Il existe aujourd’hui de nombreuses villes, dont le secteur immobilier est très tendu, qui ne sont pas classées en zone tendue. Les rapporteurs préconisent d’étendre le zonage ce qui conduirait à exposer plus de villes à l’éventuelle nouvelle réforme.

Page 49 : « Concernant la réglementation de l’usage des meublés de tourisme, actuellement limité aux communes de plus de 200 000 habitants, il est proposé d’étendre le bénéfice à toutes les communes touristiques, la majorité d’entre elles comprenant moins de 200 000 habitants. »

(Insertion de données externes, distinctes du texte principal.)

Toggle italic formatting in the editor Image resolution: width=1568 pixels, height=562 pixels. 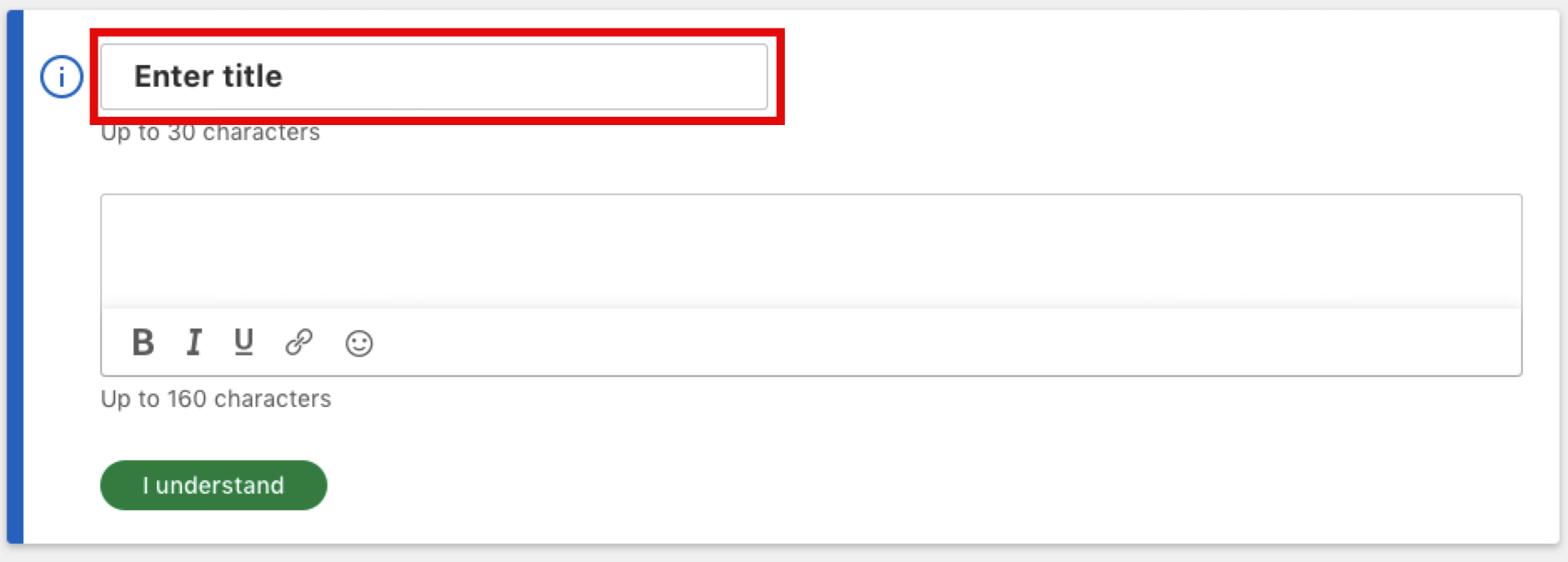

L’objectif serait de permettre aux villes de moins de 200 000 habitants de limiter le nombre de logements loués meublés, en appliquant des règles plus contraignantes. (Changement d’usage plus difficile à obtenir, obligation de louer un bien nu dans la même ville en parallèle du bien loué meublé, etc.)
 
Page 61 : « Cette perspective est importante dans la mesure où la crise du logement en zones tendues à un impact sur l’économie de ces territoires, fortement ressenti au niveau local par les entreprises, qui peinent à recruter faute de logements disponibles pour leurs salariés. C’est le sens de leur première recommandation, qui prévoit de rééquilibrer la fiscalité des meublés de tourisme classé vers l’emploi. »

L’idée ici, serait de créer des avantages fiscaux spécifiques, afin de favoriser la location nue à destination des actifs.

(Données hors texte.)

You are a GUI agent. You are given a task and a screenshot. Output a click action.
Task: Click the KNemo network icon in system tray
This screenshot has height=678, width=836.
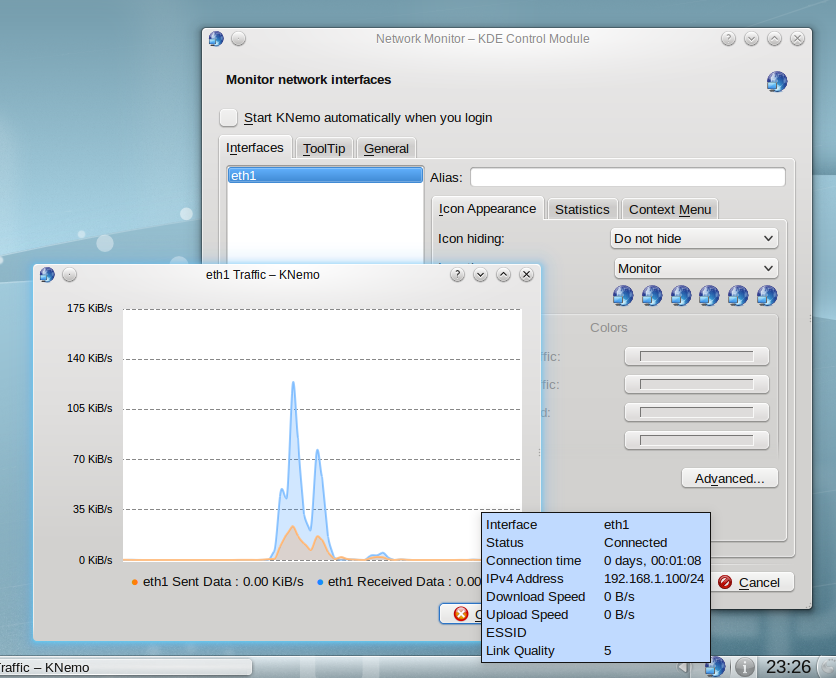pyautogui.click(x=715, y=666)

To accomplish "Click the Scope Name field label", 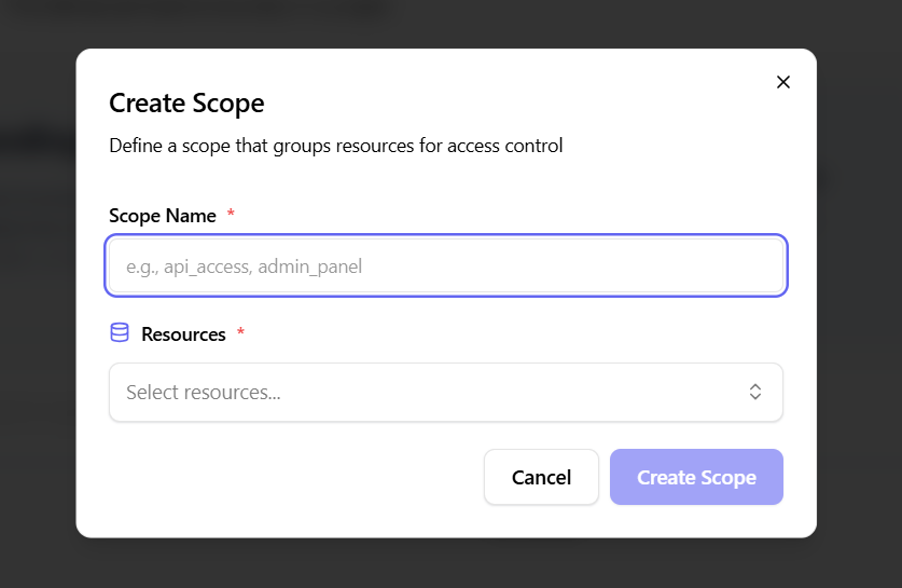I will coord(162,215).
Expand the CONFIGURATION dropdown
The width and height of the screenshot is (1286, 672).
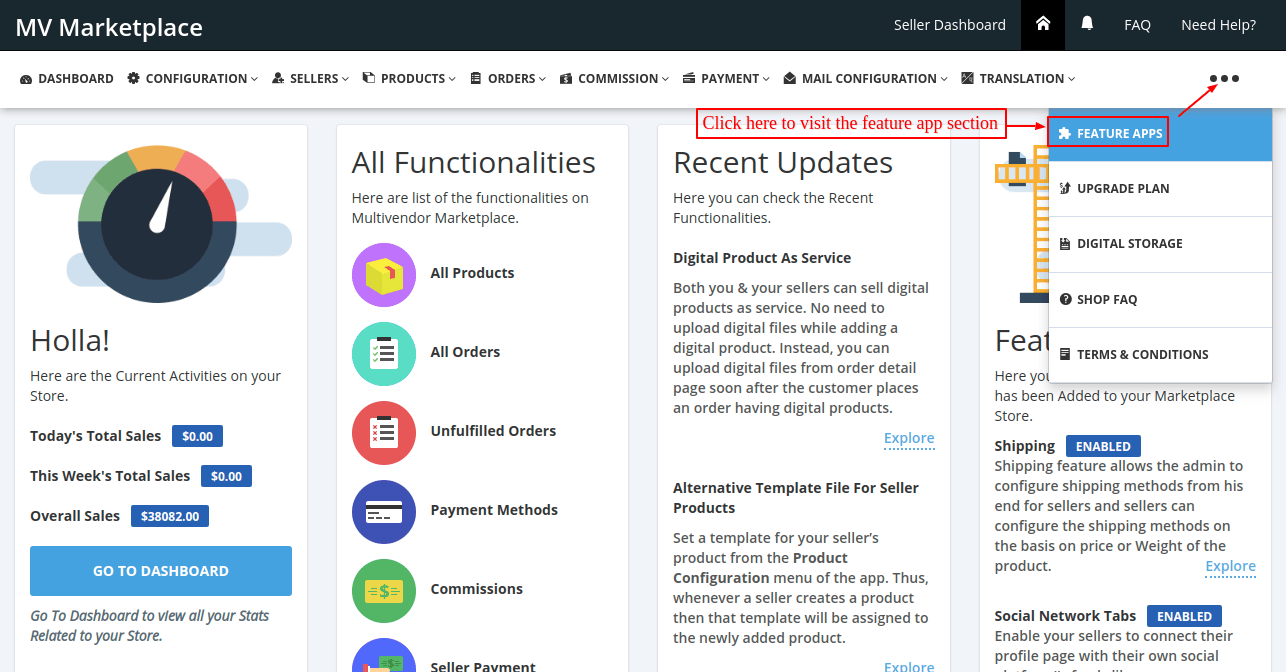pyautogui.click(x=192, y=78)
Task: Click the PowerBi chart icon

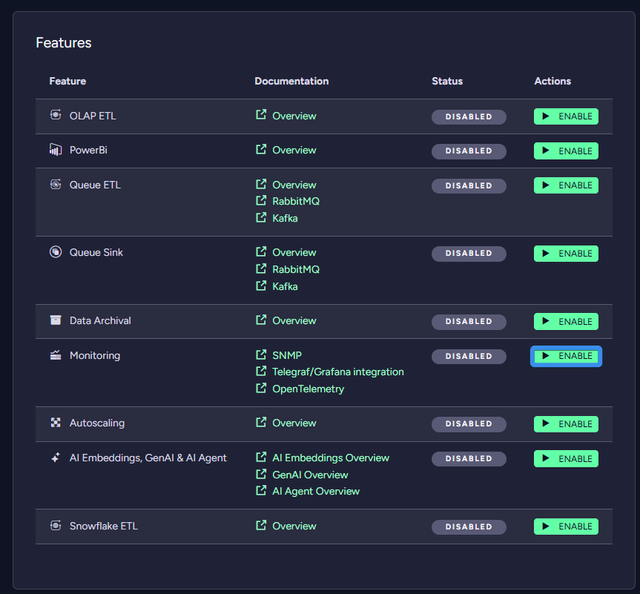Action: pyautogui.click(x=56, y=150)
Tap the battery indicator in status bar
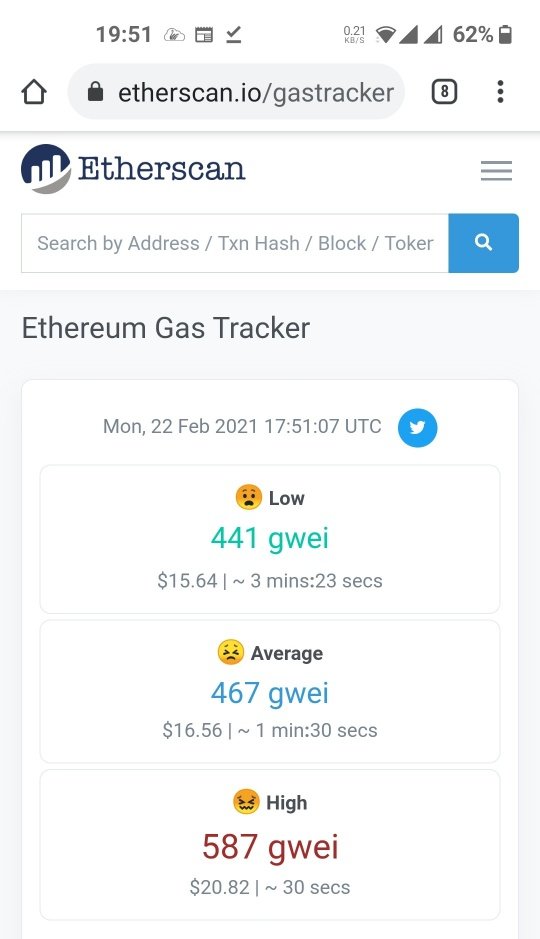This screenshot has width=540, height=939. (505, 34)
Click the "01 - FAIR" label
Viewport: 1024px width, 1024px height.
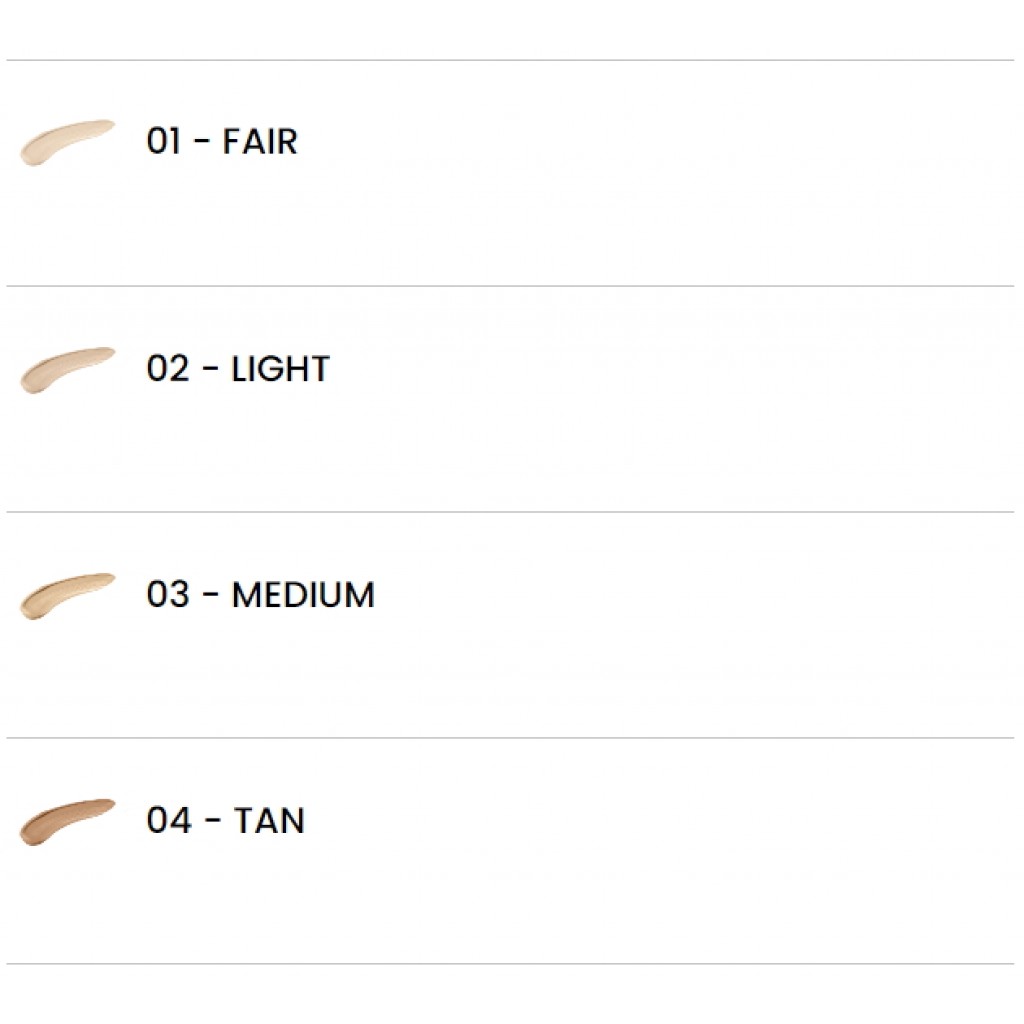point(221,141)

DES DISTINCTIONS OPÉRÉES, SELON LE TYPE DE LOCATION MEUBLÉE

Pour conclure, nous pouvons affirmer que la mise en œuvre de tout ou partie des mesures de ce rapport, aurait un effet indéniable sur le marché du logement en zones tendues. L’ampleur de cet effet reste toutefois difficilement mesurable.
 
Pour autant, et après analyse :

-  Les meublés de tourisme type Airbnb sont clairement visés. Ce type d’investissement qui a déjà perdu une partie de ses atouts dans certaines villes du fait d’une réglementation accrue, verra ses derniers avantages considérablement réduits à l’avenir, voire complètement supprimés.
 
- Les meublés de tourisme exploités dans des résidences spécifiquement prévues à cet usage (Résidences affaires, résidences de vacances) ne seraient pas concernés. En effet, le fait de louer un bien de ce type ne prive aucunement les habitants d’un bien qui pourrait être occupé à titre de résidence principale et n’a pas d’impact sur les prix de l’immobilier résidentiel.
 
- Les meublés à titre d’habitation principale d’un locataire ne seraient pas concernés. (Résidences séniors, logements étudiants, locations longue durée en direct)

CONCLUSION

Pour finir, je pense qu’il ne s’agirait probablement que d’une première étape dans le « rééquilibrage » du secteur de l’immobilier. Les propriétaires de meublés de tourisme exploités en direct peuvent se poser des questions. 
 
Ensuite, je note que le sujet de l’amortissement n’est évoqué que brièvement à la page 41. S’agissant toutefois du principal atout fiscal du statut du loueur meublé et donc par extrapolation d’une source de revenus potentielle considérable pour l’Etat, il serait envisageable que ce dernier puisse être aménagé pour les meublés de tourisme exploités en direct.
 
La location nue, principale bénéficiaire des différentes mesures potentielles, pourrait avoir de beaux jours devant elle. L’investissement en résidences séniors, résidences étudiantes, résidences affaires ou meublés longue durée resteraient des solutions intéressantes et à considérer, dans le cas d’un investissement immobilier.